[Data excerpts]

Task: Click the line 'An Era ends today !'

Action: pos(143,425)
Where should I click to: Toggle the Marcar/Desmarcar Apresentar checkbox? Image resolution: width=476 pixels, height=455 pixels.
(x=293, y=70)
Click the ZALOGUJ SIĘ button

* * *

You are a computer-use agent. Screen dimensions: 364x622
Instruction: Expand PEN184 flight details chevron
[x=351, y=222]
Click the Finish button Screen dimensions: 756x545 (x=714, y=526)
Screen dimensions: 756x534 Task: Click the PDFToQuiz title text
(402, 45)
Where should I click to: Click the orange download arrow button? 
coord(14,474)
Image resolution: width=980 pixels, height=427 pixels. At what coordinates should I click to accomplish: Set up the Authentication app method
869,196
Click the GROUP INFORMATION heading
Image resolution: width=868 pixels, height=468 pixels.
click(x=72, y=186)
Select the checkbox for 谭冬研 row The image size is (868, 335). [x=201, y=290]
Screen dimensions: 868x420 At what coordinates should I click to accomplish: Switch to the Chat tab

__THE PROBLEM__: Look above for the line with "You are a computer-use"; retype exactly that line, every line after it up to the line with "Screen dimensions: 868x420", and that line too, nothing else.

__RESPONSE BELOW__:
You are a computer-use agent. Screen dimensions: 364x622
Instruction: Expand PEN184 flight details chevron
[x=351, y=222]
Click the Finish button Screen dimensions: 756x545 (x=714, y=526)
Screen dimensions: 756x534 Task: Click the PDFToQuiz title text
(402, 45)
Where should I click to: Click the orange download arrow button? 
coord(14,474)
Image resolution: width=980 pixels, height=427 pixels. At what coordinates should I click to accomplish: Set up the Authentication app method
869,196
Click the GROUP INFORMATION heading
Image resolution: width=868 pixels, height=468 pixels.
click(x=72, y=186)
Select the checkbox for 谭冬研 row The image size is (868, 335). [x=201, y=290]
Screen dimensions: 868x420 At what coordinates should I click to accomplish: Switch to the Chat tab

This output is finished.